Other clinical signs:

  • Tachycardia and gallop rhythm (secondary to myocarditis) may occur.                                                                
  • Pericardial effusion, aortic regurgitation, and mitral regurgitation may be seen.
  • EKG shows mild abnormalities consistent with myocarditis such as arrhythmias, prolonged PR and QT intervals and nonspecific ST segment changes.
  • Echo may show pericardial effusion, LV dilation, mitral insufficiency and/or decreased systolic function. Follow up echo should be done in 3-5 weeks. The need for further echocardiograms is determined by the presence or absence of coronary involvement.
  • Coronary angiography should not be done in the acute phase but may be needed later on to evaluate the extent of the coronary involvement.
  • Stress test may be needed in teenagers who had a history of previous coronary involvement before participating in competitive sports

Management (Figure):

Early detection of KD and prompt treatment reduce mortality below 1%. Baseline echocardiogram should be performed as soon as the diagnosis is made.
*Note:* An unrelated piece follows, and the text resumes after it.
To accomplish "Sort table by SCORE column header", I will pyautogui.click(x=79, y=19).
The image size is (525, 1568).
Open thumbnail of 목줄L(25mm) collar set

The table below helps to stratify the risk of patients with KD and helps determine follow up testing.

1.Treatment of Acute Disease:

  1. A single IVIG (2 g/kg).
  2. High dose aspirin 80-100 mg/kg/day in 4 doses for at least 48-72 hours after cessation of fever; low dose should continue at 3-5 mg/kg/ day for 6-8 weeks until the acute phase reactants normalize and a repeat echo is negative for coronary involvement.          
  3. Corticosteroids – not well established though some studies have shown shorter duration of symptoms and decreased severity of coronary involvement
  4. Pentoxifylline "an inhibitor of TNF-alpha RNA transcription" has been shown to be effective as adjunctive therapy but its true role in treatment is yet to be determined.
  5. Children should be vaccinated against varicella and influenza and the physician should be contacted immediately if the child has been exposed to the wild type of the virus.
  6. Measles and varicella vaccines should be avoided for 11 months following administration of high dose IVIG.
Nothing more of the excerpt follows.